[[ TEXT FOR ANALYSIS open ]]

Holidays may be over, but demand at food bank still strong

After a busy holiday season, the Calgary Food Bank is still experiencing a strong demand for its services going into 2020.

The organization raised $7.6 million in food and funds over the 2019 holiday season.

A total of 1.2 million pounds of food donations were received, and volunteers logged 11,873 hours in December.

In addition to distributing emergency hampers, the food bank supplies food to other local initiatives like the Drop-In Centre and the Safeworks Harm Reduction Program.

More than 163,000 pounds of food was distributed by the food bank to these partners in December to help feed their clients.

Making hampers: Volunteers prepare food hampers for clients at the Calgary Food Bank on Jan. 15. Volunteers work at a variety of stations in the warehouse to check and sort food donations. Once the food has been checked and sorted, volunteers at this station work together to fill the hampers. (Photo by Oliva McFarlane/The Press)

The food bank also helps clients find other resources to provide long-term solutions.

“Food insecurity is barely ever the issue, it’s potentially a symptom of a different issue,” said Calgary Food Bank representative Rachel Nadler.

[[ TEXT FOR ANALYSIS closed ]]

CHECK YOUR UNDERSTANDING →
- A) List each quantity in the food bank article that is stated in dollars, pounds, or hours, along with what it measures.
- B) Return the portion of the food bank article from "Holidays may be" up to and including "2019 holiday season.", copied word for word.

[[ ENTRIES SUPPLIED open ]]

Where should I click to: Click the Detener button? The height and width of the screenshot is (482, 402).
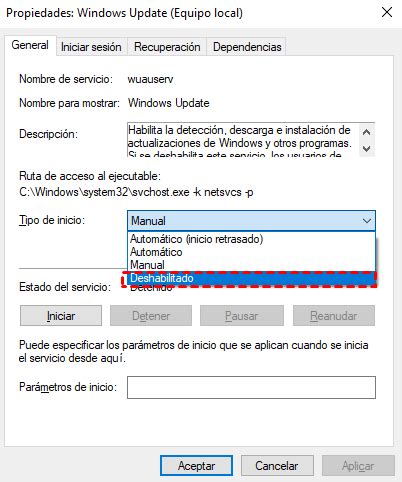point(151,316)
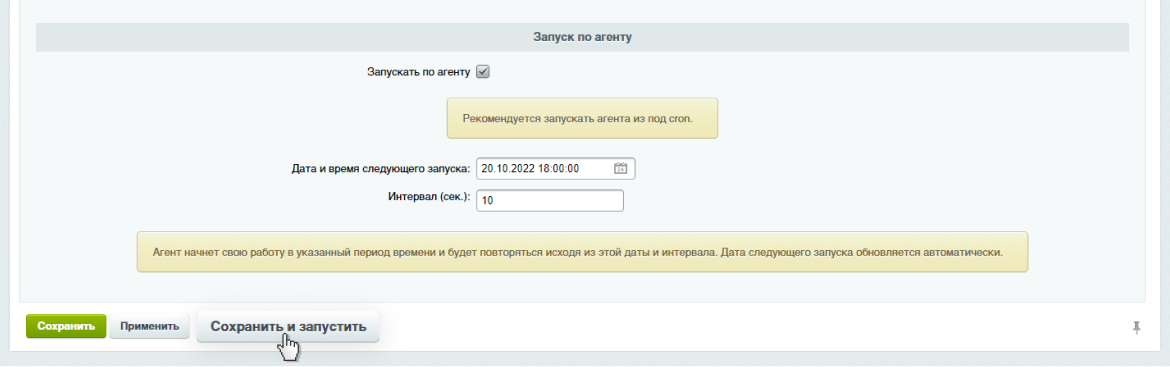Screen dimensions: 1170x367
Task: Click the 20.10.2022 18:00:00 date text
Action: (530, 169)
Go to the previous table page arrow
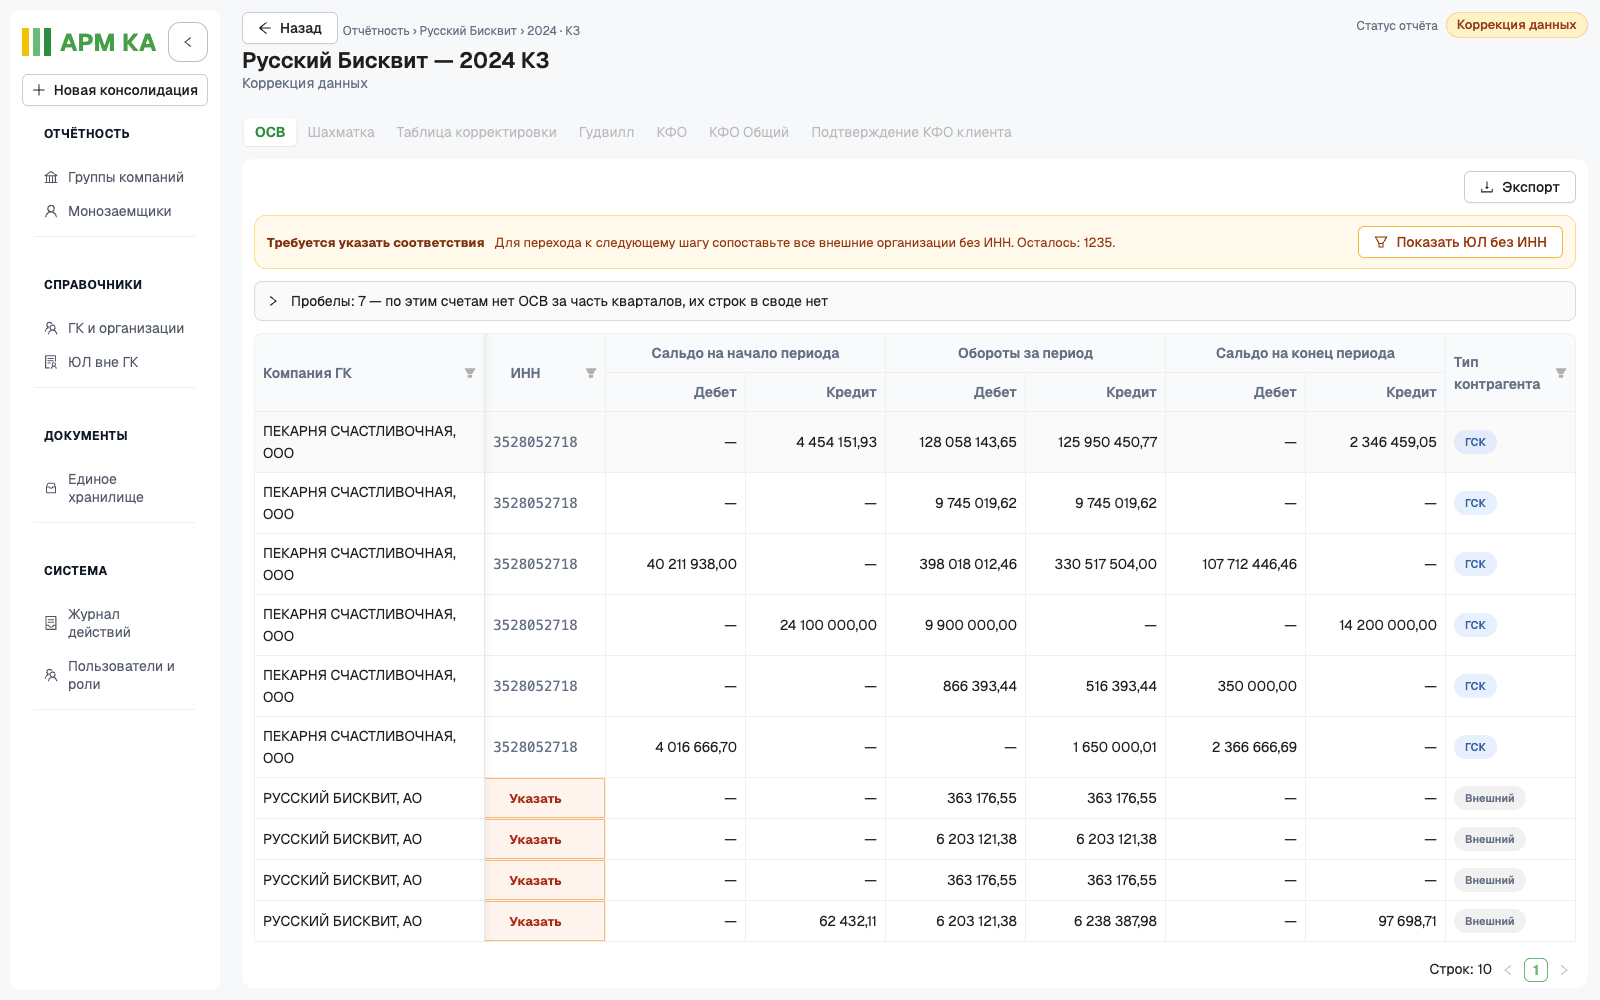 (x=1508, y=970)
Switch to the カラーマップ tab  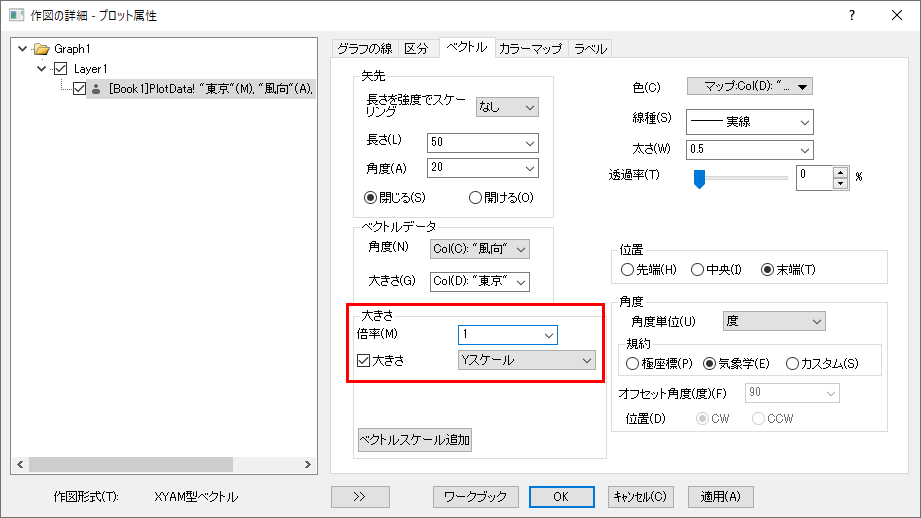[530, 48]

[[ ENTRIES SUPPLIED closed ]]

PER-TASK ANSWERS →
- A)
- $7.6 million: food and funds raised over the 2019 holiday season
- 1.2 million pounds: food donations received
- 11,873 hours: volunteer hours logged in December
- More than 163,000 pounds: food distributed to partners in December

- B)
Holidays may be over, but demand at food bank still strong

After a busy holiday season, the Calgary Food Bank is still experiencing a strong demand for its services going into 2020.

The organization raised $7.6 million in food and funds over the 2019 holiday season.